A 2006 report by David A. Lochbaum, the nuclear safety engineer with the Union of Concerned Scientists, determined that up to 30 percent of the reactor’s radioiodine and cesium could have vaporized during the accident.

After the reactor was shut down two weeks later, Pace said the workers started cleaning up the immediate contamination so that they could reach the fuel rods and see what had happened. “We scrubbed it down with water and sponges,” Pace said. “We tried mops. They’d get contaminated real quick and that was getting pretty expensive, so we ended up using Kotex.”

… All this was done without protective clothing beyond coveralls and cotton caps that read, “Your Safety is Our Business — Atomics International.” There were no fully-enclosed radiation suits with face masks that nuclear workers routinely use today, designed to be dissolved and disposed of after one use.

… As the workers removed the fuel rods, one broke off. The worker accidentally dropped the broken rod back into the reactor. “He realized what had happened and panicked,” Pace said. “All he could think of doing is run. And as he was running, he was pulling alarms and ran out of the building and got outside.”

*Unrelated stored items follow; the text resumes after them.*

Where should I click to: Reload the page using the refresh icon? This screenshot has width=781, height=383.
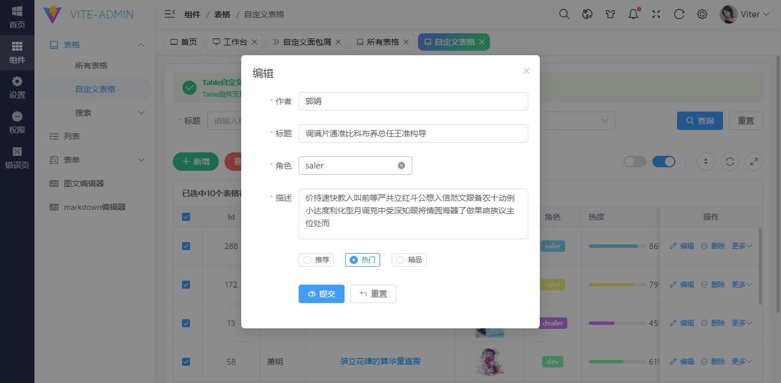pyautogui.click(x=679, y=13)
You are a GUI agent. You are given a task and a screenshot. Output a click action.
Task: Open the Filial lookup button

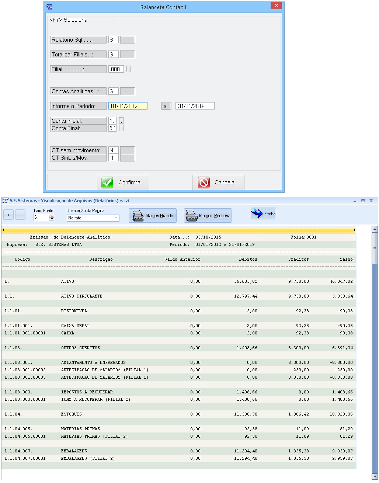click(128, 69)
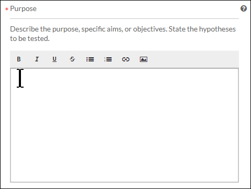The height and width of the screenshot is (189, 251).
Task: Toggle bold formatting in the Purpose editor
Action: tap(19, 59)
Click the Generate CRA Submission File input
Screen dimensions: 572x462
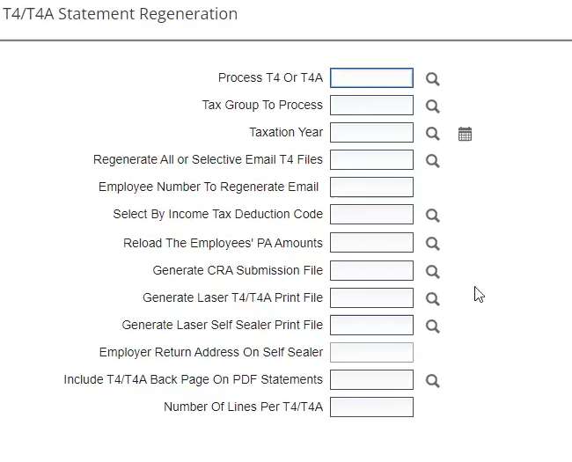point(371,270)
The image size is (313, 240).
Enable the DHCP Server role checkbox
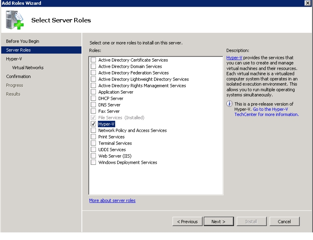[93, 98]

Pace said the situation deteriorated from there. “Now you have the rod up out of the shield. They were realizing radiation was leaking out into the atmosphere. There was one more fuel rod in there. They pulled it out and it broke off and hit the reactor floor. Now you have two broken off in the reactor. I could tell from the looks on their faces something was wrong.”

None of what John Pace described was ever revealed publicly. Atomics International prepared an unclassified report — it was titled “SRE Fuel Element Damage” — on the accident and delivered it to the Atomic Energy Commission in 1961.

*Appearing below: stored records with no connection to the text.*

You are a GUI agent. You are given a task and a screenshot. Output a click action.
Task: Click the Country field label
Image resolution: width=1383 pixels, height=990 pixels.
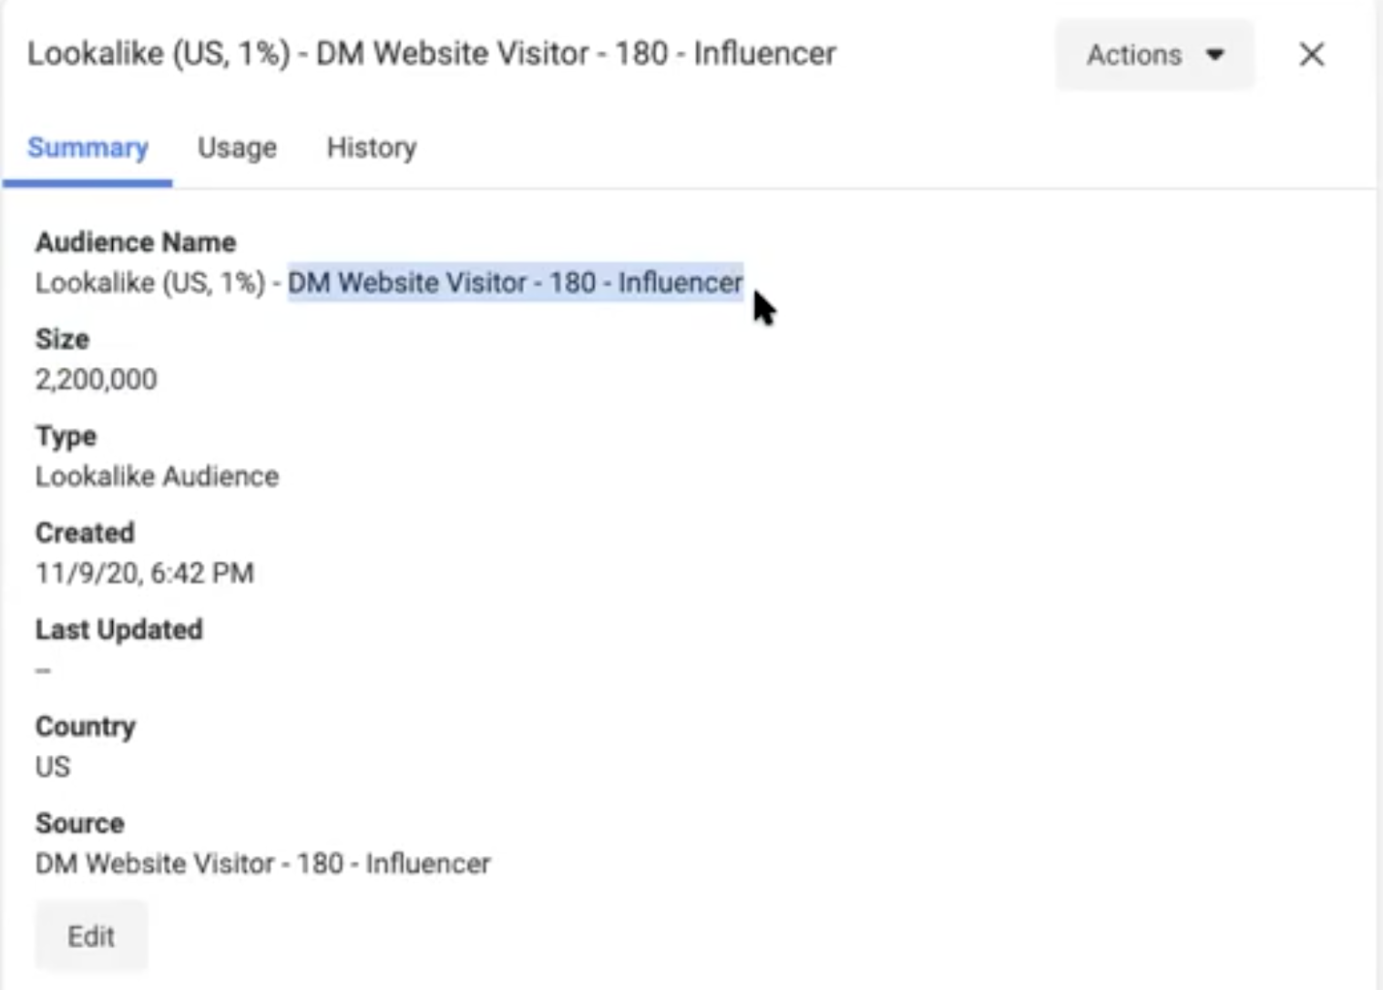coord(85,727)
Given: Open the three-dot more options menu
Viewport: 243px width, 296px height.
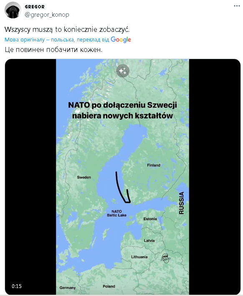Looking at the screenshot, I should pos(237,6).
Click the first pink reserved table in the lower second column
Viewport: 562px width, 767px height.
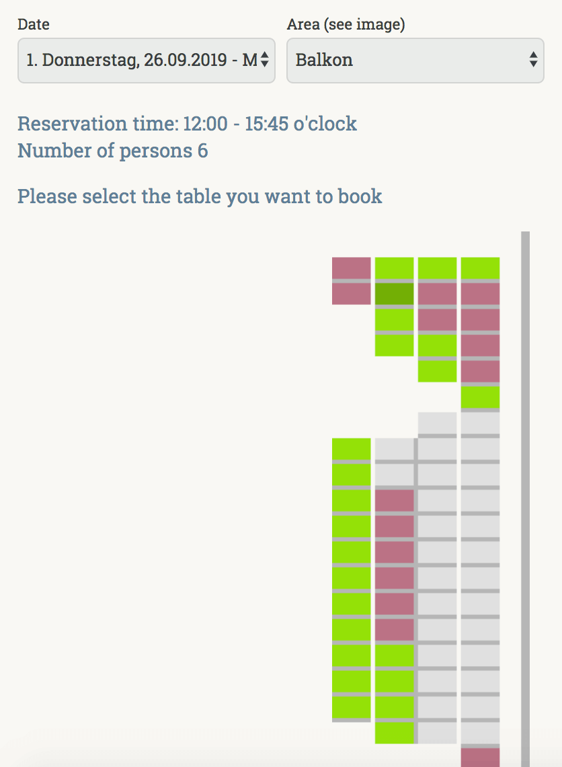(x=395, y=501)
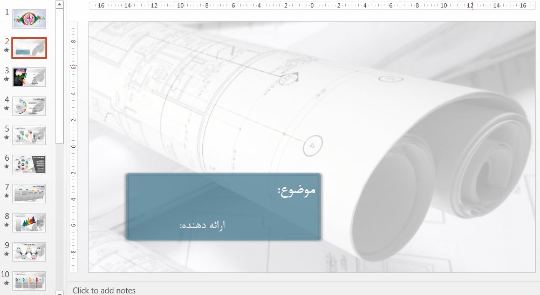This screenshot has height=295, width=540.
Task: Click the animation star beside slide 7
Action: [6, 196]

 “They found that the workers had increased death rates from key cancers like lung cancer, cancers of the lymph and blood systems, than did workers at the same facility that had lower exposure to the radiation,” Hirsch said. “That then led our panel to study the offsite population. We needed to know the wind data. And Boeing (now the owner of the site) refused to release it. So we had to draw more general conclusions.”
Those conclusions were released in October 2006 and they were stunning. Based on the ratios of volative radionuclides found in the coolant, the panel estimated that the release of radiation in 1959 was hundreds of times the amount of radiation that was released at Three Mile Island — and that radiation was estimated to have caused between 300-1,800 cancer deaths.

Bonnie Klea of the San Fernando Valley suburb of West Hills worked at SSFL from 1963 to 1971. She has survived a 1995 episode of bladder cancer, which she is convinced was caused by the contamination that lingers on the site. “I have uranium in my body that is seven times the normal,” she said. “The bladder cancer in the workers is abnormally high. Every single house in my neighborhood had a cancer death.”

The area is prone to brushfires, such as the 2005 Topanga Canyon Fire, which swept through the contaminated site.

Fifty years have passed since that first press release told the world about a close brush with disaster just outside Los Angeles. Today, radiation remains on and off the premises, outliving a generation of workers.